The book makes two main points:
1. Humans are able to imagine themselves in different scenarios. We’re able to reflect on both the past and the future and to see ourselves in other realities.
As we’re able to imagine a reality without ourselves in it, we can grasp that our death is inevitable. This causes death anxiety, with the fear of death underlying everything we do.
2. Becker says that we have two selves. The first self is our physical self – the one that eats, drinks, poos, pees, and sleeps. The second self is our conceptual self – our identity.
Becker claims that the prospect of death haunts and terrifies us on an unconscious level, so in order to compensate for the loss of our physical self, we construct a conceptual self that we hope will live on forever.
The idea of death, the fear of it, haunts the human animal like nothing else.
– Ernest Becker
Becker called our efforts to live forever ‘immortality projects’.
When I think of that term I’m immediately reminded not only of myself, but of several others.
I’m immediately reminded of my mum, who had many children, and my dad, who built many houses. I’m reminded of myself, working hard to get the best novel out that I could, and my brother and sister, who also wrote books (but non-fiction).
Were these actions the result of our unconscious immortality projects?
Historically, I’m also reminded of the actions of Pierre Choderlos de Laclos, a French novelist who wrote Dangerous Liaisons in 1782. He was a former military officer with a plan to write a work which departed from the ordinary, which made a noise, and which would remain on earth after his death.
He managed to achieve his aims, as he was considered for a time to be a scandalous writer and the novel he wrote was made into a movie starring Glenn Close and John Malkovich hundreds of years later in l988.
Becker says that most human action is taken to either avoid or ignore the reality of death.
Weird word of the day: ENTOMOPHAGY. Meaning to consume bugs.
The fear of death shapes everything, and civilization is a defense mechanism against this fear.
All of human civilization is a result of immortality projects – cities, governments, structures, authorities, technological innovations, sports, religion, politics, and great art.
He says immortality projects can be a terrible thing, for example when wars arise as a result of one group’s immortality projects clashing with another’s.
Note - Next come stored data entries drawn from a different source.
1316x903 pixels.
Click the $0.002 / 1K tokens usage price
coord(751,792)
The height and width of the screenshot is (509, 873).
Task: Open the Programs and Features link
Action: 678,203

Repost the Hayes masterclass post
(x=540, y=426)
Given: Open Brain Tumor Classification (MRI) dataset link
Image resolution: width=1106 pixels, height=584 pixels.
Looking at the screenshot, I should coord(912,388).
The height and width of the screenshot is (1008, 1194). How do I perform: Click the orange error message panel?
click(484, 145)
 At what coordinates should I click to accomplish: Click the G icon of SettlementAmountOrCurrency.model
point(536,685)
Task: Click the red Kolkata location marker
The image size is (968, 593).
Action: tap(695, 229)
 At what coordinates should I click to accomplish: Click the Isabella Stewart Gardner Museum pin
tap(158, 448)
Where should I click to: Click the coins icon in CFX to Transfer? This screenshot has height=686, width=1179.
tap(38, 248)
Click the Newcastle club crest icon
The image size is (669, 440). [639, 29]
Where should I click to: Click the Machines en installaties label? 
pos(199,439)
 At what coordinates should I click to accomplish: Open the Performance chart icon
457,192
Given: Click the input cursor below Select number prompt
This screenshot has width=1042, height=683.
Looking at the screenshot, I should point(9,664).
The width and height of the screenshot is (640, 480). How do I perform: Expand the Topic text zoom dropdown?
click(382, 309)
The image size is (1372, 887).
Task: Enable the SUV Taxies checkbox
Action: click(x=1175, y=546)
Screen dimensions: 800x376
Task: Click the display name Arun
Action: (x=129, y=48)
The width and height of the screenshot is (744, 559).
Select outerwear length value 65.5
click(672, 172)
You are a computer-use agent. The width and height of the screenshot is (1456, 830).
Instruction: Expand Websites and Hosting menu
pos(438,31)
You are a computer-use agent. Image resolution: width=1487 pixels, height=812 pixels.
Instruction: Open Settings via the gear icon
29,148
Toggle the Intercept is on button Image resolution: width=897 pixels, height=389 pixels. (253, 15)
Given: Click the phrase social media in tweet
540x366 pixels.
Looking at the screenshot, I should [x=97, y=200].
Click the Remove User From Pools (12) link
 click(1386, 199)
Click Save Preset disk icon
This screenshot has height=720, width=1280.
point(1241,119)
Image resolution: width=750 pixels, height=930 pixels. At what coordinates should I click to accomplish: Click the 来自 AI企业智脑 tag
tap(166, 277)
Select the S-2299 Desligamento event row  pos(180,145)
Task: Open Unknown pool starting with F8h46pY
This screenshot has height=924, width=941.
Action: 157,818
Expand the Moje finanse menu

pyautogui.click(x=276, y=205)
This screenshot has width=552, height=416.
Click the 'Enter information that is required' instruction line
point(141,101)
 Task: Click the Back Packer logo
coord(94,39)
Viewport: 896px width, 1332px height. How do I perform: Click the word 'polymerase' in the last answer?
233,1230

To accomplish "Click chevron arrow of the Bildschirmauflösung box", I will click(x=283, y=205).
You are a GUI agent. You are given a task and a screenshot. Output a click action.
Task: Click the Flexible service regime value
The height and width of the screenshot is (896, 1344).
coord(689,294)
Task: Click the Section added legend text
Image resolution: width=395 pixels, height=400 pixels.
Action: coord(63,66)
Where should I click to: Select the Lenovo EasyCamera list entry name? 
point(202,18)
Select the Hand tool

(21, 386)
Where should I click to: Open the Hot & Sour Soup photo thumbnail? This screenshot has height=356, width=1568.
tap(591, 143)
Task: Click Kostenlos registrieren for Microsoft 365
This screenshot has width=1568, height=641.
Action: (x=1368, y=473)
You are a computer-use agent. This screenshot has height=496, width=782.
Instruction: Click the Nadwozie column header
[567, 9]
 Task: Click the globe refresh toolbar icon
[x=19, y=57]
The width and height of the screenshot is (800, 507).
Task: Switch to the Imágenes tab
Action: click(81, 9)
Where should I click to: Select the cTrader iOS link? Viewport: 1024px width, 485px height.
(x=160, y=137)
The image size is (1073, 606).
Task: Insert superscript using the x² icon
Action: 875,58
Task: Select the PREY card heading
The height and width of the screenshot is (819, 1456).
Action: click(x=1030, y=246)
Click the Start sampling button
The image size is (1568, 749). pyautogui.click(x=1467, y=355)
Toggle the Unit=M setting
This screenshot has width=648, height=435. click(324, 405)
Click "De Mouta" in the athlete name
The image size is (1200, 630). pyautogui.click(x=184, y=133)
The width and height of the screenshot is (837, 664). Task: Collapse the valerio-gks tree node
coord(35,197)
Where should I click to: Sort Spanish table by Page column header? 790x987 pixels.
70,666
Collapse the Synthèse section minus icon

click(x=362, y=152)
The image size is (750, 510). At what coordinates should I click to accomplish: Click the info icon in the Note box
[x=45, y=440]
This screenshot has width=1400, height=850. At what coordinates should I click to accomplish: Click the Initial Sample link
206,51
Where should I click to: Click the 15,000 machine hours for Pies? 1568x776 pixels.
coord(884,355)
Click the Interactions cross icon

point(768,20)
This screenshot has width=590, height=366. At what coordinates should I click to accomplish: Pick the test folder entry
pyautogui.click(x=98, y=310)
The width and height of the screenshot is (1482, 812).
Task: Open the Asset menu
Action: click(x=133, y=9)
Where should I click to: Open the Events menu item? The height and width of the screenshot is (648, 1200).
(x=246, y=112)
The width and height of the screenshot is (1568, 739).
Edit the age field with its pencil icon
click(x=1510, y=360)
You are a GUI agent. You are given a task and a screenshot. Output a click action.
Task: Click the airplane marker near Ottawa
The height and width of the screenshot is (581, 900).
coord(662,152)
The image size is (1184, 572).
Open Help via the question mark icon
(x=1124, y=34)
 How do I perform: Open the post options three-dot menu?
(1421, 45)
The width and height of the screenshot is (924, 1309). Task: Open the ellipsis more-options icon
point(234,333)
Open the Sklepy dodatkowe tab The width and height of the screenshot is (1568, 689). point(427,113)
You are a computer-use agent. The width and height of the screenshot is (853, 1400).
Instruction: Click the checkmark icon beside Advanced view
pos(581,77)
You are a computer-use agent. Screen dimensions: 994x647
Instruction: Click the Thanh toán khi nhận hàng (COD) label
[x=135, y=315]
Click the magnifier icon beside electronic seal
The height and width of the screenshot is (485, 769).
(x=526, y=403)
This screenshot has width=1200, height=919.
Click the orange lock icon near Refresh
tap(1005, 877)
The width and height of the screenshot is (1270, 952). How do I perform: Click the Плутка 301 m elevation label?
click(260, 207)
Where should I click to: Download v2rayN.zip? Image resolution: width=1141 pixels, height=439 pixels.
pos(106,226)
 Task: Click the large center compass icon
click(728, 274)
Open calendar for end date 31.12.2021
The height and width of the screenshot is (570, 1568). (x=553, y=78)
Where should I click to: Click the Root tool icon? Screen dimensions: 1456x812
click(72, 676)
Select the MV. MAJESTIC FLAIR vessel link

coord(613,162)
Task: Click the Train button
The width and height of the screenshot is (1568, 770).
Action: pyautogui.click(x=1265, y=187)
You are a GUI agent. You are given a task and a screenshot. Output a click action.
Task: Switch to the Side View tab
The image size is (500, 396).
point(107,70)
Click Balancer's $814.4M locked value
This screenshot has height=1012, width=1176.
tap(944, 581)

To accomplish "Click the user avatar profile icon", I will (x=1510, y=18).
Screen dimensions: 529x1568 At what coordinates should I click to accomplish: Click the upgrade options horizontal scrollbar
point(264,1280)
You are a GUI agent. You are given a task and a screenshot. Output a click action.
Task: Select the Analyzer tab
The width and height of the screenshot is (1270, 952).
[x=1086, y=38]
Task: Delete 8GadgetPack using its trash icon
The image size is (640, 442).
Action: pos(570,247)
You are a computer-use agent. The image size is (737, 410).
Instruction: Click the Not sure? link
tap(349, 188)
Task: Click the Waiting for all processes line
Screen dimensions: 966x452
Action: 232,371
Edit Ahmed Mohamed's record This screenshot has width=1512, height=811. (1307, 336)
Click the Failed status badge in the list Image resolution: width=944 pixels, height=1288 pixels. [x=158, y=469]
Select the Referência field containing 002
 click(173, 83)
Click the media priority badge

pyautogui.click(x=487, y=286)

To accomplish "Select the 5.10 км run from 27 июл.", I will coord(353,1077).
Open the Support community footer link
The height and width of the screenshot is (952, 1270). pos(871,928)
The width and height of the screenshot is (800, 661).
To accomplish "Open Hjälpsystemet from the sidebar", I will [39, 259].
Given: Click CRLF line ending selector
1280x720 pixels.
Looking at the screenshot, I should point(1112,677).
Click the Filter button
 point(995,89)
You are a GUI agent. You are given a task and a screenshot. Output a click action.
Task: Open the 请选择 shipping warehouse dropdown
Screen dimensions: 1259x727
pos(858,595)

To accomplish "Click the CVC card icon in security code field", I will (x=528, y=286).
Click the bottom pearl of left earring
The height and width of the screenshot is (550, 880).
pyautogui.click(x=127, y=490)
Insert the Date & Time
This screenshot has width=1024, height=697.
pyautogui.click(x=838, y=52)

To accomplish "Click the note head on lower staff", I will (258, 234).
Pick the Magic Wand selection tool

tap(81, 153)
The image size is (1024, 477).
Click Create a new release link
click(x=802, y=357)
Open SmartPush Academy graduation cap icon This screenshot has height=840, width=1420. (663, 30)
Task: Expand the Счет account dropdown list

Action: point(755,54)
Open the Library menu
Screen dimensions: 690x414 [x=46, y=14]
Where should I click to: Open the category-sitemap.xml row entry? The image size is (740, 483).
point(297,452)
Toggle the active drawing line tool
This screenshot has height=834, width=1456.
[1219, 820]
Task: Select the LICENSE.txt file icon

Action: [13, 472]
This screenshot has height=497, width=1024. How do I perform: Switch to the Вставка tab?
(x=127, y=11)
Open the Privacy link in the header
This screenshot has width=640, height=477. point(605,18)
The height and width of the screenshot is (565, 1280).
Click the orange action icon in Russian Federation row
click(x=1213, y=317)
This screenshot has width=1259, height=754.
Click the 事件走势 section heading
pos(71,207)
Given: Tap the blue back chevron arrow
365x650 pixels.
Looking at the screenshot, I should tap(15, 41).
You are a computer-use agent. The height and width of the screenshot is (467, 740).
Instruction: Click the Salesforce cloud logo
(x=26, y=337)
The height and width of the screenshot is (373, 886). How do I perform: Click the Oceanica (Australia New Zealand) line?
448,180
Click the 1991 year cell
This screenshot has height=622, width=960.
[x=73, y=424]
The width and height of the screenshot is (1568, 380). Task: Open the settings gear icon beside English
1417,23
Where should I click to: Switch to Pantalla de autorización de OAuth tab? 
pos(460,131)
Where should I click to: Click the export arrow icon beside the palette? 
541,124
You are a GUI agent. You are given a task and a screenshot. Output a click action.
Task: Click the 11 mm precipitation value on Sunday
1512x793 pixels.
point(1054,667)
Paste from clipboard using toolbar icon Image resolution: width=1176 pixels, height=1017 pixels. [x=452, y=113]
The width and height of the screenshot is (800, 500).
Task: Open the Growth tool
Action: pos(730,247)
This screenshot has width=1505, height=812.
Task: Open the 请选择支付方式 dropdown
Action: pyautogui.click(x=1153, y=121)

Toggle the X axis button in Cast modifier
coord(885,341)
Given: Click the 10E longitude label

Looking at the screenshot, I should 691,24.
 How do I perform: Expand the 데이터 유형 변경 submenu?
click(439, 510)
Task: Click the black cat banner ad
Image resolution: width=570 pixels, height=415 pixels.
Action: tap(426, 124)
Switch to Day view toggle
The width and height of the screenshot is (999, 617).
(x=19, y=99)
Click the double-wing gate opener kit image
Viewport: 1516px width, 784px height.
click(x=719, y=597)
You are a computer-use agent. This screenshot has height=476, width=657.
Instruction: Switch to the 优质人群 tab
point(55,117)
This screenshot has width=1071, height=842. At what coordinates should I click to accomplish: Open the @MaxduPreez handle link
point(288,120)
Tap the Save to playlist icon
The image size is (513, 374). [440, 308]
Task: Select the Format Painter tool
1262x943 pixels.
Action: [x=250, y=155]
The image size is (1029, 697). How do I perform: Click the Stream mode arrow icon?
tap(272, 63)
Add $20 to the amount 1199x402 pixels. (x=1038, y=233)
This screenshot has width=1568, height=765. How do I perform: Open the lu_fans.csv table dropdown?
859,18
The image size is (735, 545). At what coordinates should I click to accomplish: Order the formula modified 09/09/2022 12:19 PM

So, in light of everything, are immortality projects more of a good thing or more of a bad thing?
I think the most important question to ask is, what’s the motive?
If your underlying motive doesn’t hurt anyone and aligns with your life purpose, I think an immortality project can be a good thing, a good result of fearing death. Maybe it’s nature’s way of motivating us?
What, after all, is more motivating to get going than having a limited amount of time to do what you want to do?
YOU SHOULD READ BEFORE YOU DIE: Animal Farm by George Orwell. Two pigs named Snowball and Napoleon take over leadership when a boar named Old Major dies on Manor Farm. This book is supposed to mirror events leading up to the Russian Revolution and then onto the Stalinist Soviet Union. Orwell was a critic of Stalin. He believed that the Soviet Union had become a brutal dictatorship and, in his essay, “Why I Write” (1946) he wrote that he had tried to fuse political and artistic purpose into one whole with Animal Farm.
Okay, you’re off the couch and all motivated and roll up your sleeves and get working. But what if, after all that work, your immortality project ends up being a dismal failure?
Well, several points of opinion to throw out there:
You can always strive to do better next time/learn and grow from your mistakes/try another way/try something else.
Don’t take it all too seriously. There’s more to life than achievements. There’s experiences to be had – places to go, things to do and see and people to meet. A good life needs balance.
Achievements have nothing to do with your worth as a person. You have inherent value just by existing as a human being.
Becker argues against immortality projects. He says people should question their conceptual selves, and rather than trying to implement their immortality projects across the world, they should face up to the reality of their own death.
Being unrestrained by a quest for immortality then frees an individual up to choose their own values and live life in their own way.
So what is your novel really? A money-making exercise? A bit of fun? A creative outlet?
Or an immortality project?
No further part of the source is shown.